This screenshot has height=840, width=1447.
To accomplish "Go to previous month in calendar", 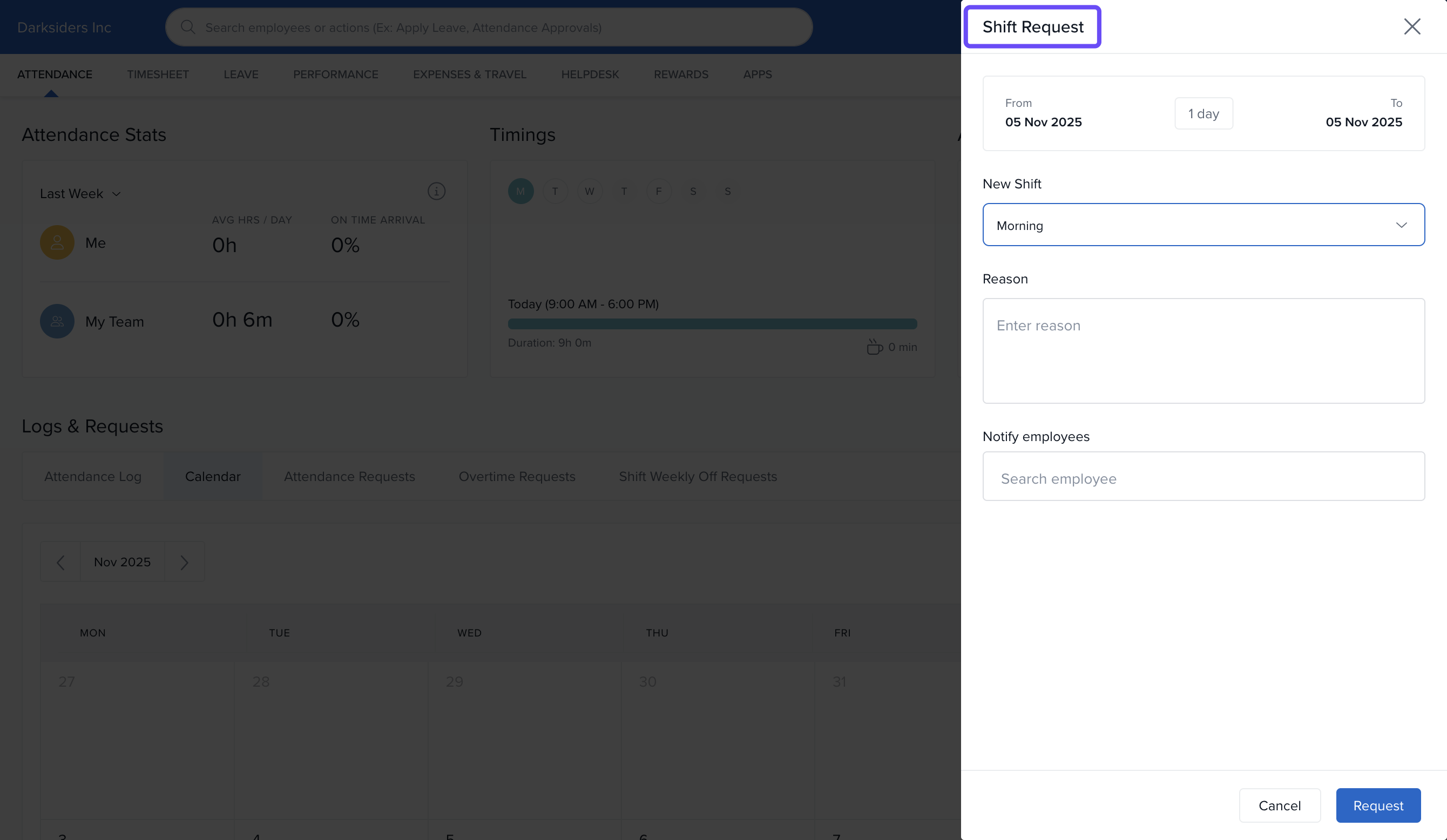I will coord(60,562).
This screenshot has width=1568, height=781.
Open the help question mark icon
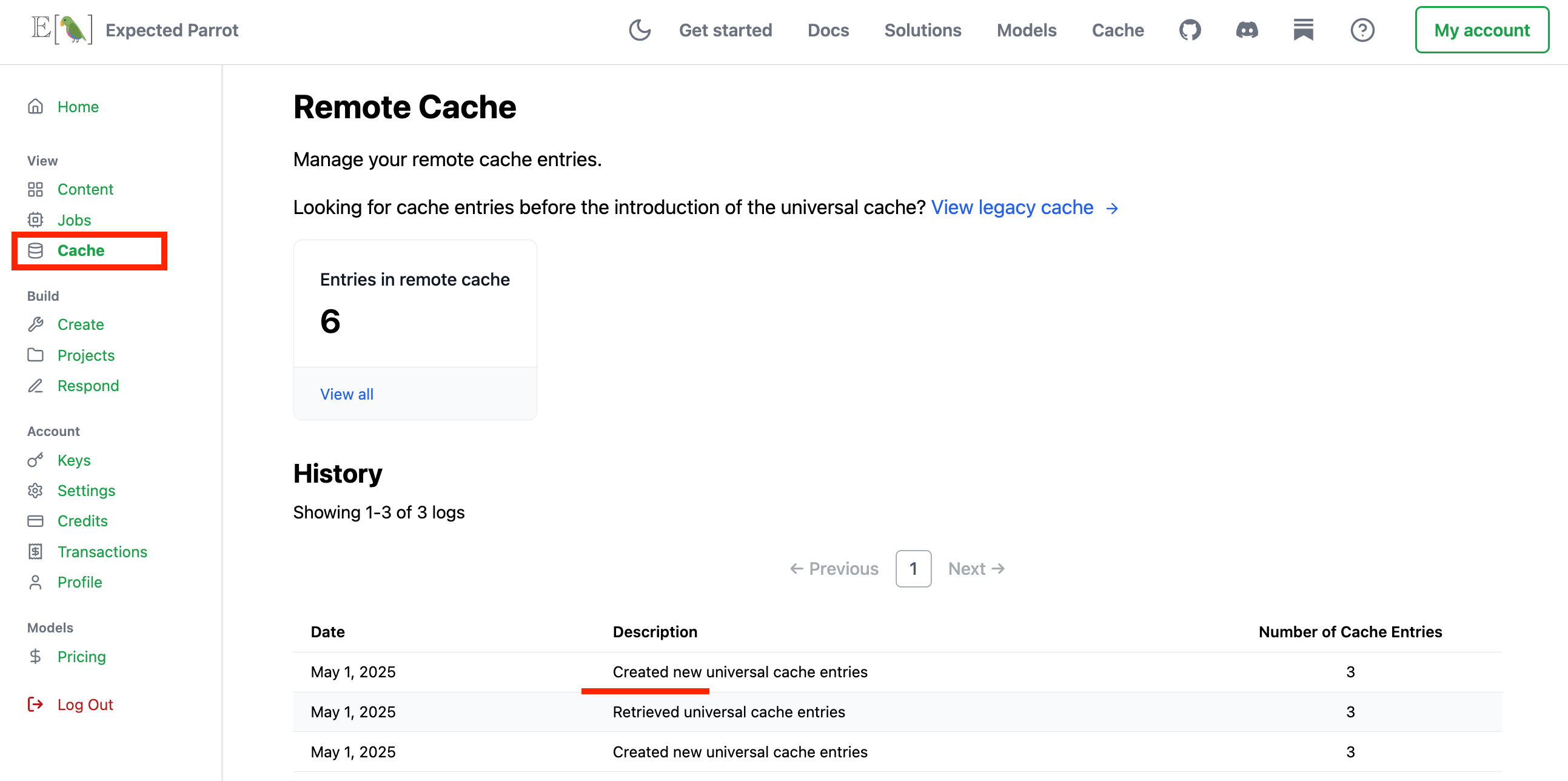(1362, 30)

-.-.-

To do: Read the lines above. Gather those in which the string "width" is found.

Answer section:
This screenshot has height=840, width=1447.
This screenshot has width=1568, height=781.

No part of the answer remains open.